12 It is important to recognise the stage the proceeding has reached. An allegation of material fact is not a statement of evidence. It is not meant to be evidence. It is only an allegation of fact. 
13 A solicitor must have, and now must certify that he or she has, a proper basis for making an allegation in a pleading. However, that circumstance does not convert the pleading of a material fact, the proper basis for which is to be found in an expert opinion shown to the solicitor, into the disclosure of evidence or the substance of evidence or even the substance of the opinion. That is so unless, on the face of the pleading, the pleading goes beyond merely asserting a material fact and asserts the existence of the opinion and its substance.
14 Here, the defendant relies upon two things: first, the pleading of the material fact and, secondly, an acknowledgement that a confidential valuation, most probably the basis for that allegation, actually exists. 
15 But the existence of such an opinion should be inferred in every case, particularly now, where an assertion of fact is made which, by its nature, depends upon expert opinion. And, it is not to act inconsistently with the maintenance of confidentiality in a document to admit its existence, even though it may be inferred that the document is the foundation for a solicitor to be able to certify that proper basis exists for pleading a fact. 
16 In my view, Fahour’s argument amounts to saying this; ‘because you acknowledge you have a document that supplies the proper basis for asserting a material fact, the assertion of that material fact is inconsistent with preserving any confidentiality in the document’. I disagree. I do not consider that the plaintiff acted inconsistently under the Mann v Carnell principles.
Macaulay J then went on to consider the position under the Evidence Act at [17] to [19]:
17 I then turn to s 122 of the Evidence Act. Section 122 relevantly provides:  
“(2) Subject to subsection (5), this Division does not prevent the adducing of evidence if the client or party concerned has acted in a way that is inconsistent with the client or party objecting to the adducing of the evidence because it would result in a disclosure of a kind referred to in section 118,119 or 120.
(3) Without limiting subsection (2), a client or party is taken to have so acted if-
(a) the client or party knowingly and voluntarily disclosed the substance of the evidence to another person; or
(b) the substance of the evidence has been disclosed with the express or implied consent of the client or party.”
[emphasis added].
Towercom ‘taken to have so acted’ because it has consensually disclosed the substance of the evidence or of a document? In my view Towercom is not to be taken to have so acted. 

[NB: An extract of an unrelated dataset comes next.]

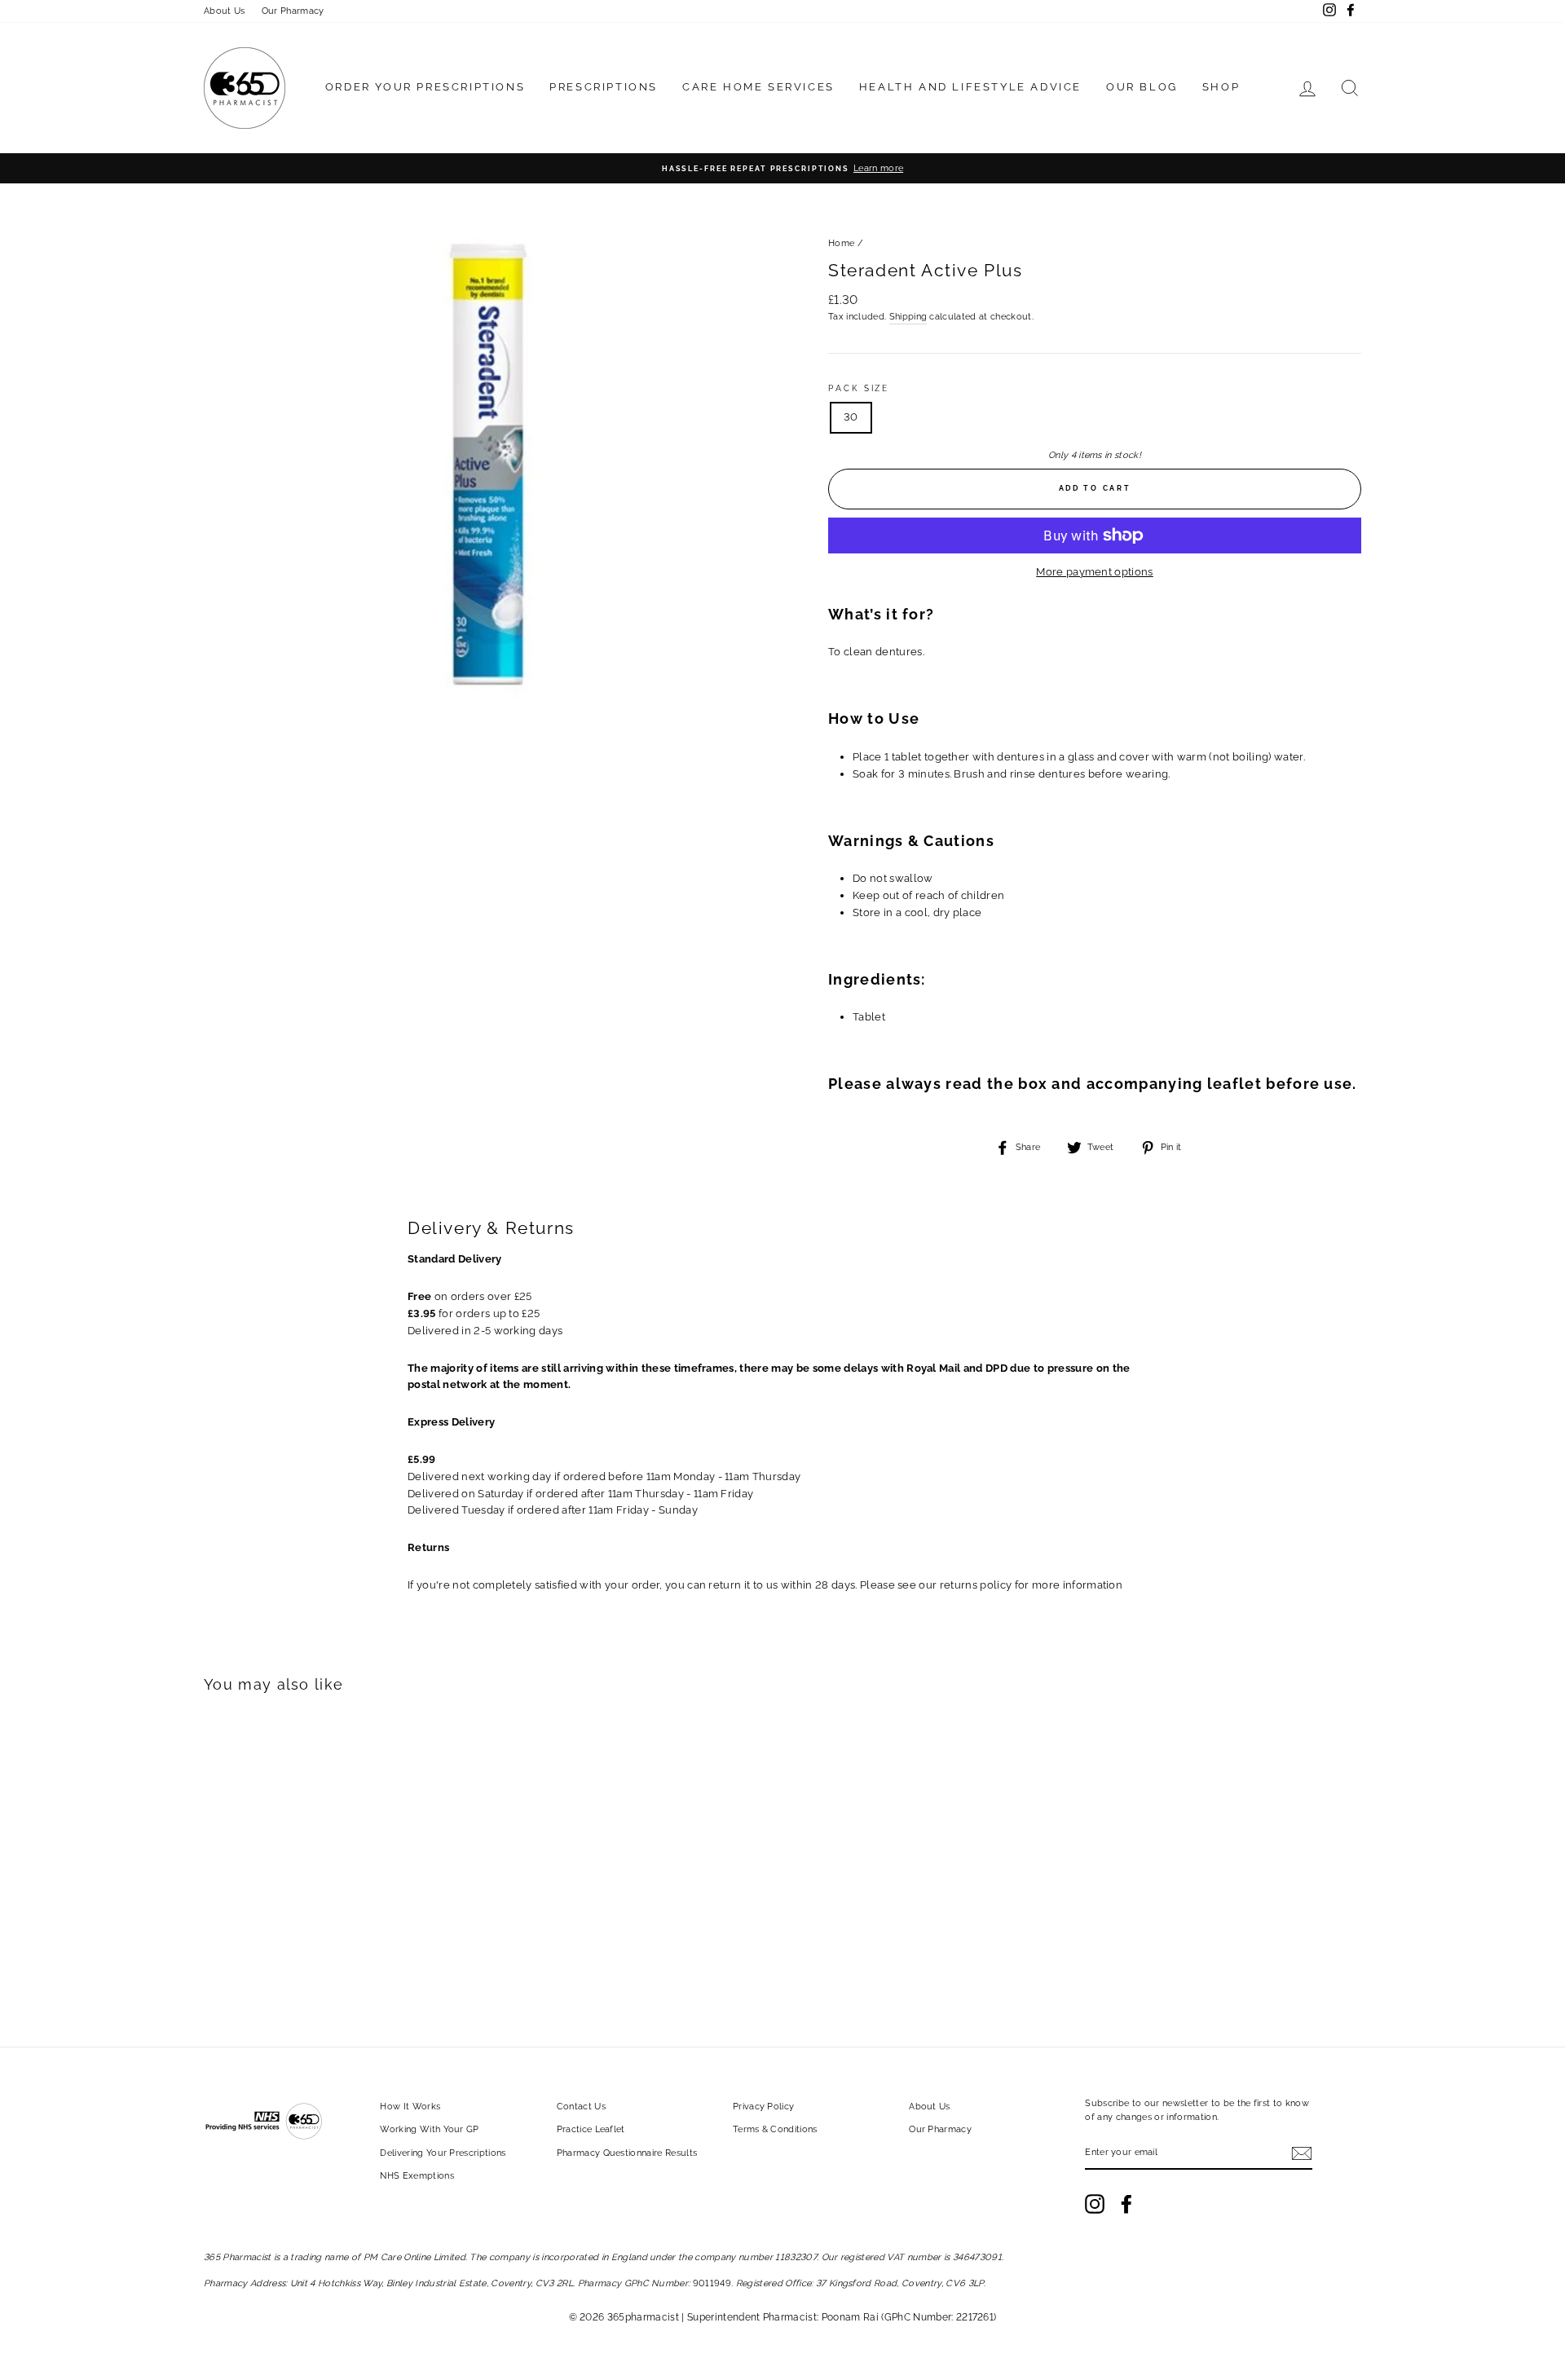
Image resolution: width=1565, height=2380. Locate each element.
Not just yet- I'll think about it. (782, 1382)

19 I do not hold that view because of any absence of consent, or because the plaintiff has acted under compulsion in having to plead market value to properly particularise its loss, as was argued for Towercom. Rather, it is because the assertion of market value in the particulars of loss is not disclosure of the substance of evidence or the substance of a document, and does not purport to be. It is the assertion of a fact for which it was once assumed, and now must be certified, there is a proper basis for the making of it. The evidentiary basis for the assertion of the fact, for which the solicitor certifies there is a proper basis, remains to be seen.
This matter is interesting because of the application of the proper basis certification (a requirement in s42 CPA) to the rationale of waiver. That is, because solicitors must now certify that they have a proper basis for each allegation in a pleading, there ought to be an expert report available to justify the material facts which ought to be be founded or justified by expert evidence. The fact that there is an expert report available to do this does not automatically result in the waiver of privilege in the report, unless the substance of the opinion in the report was disclosed.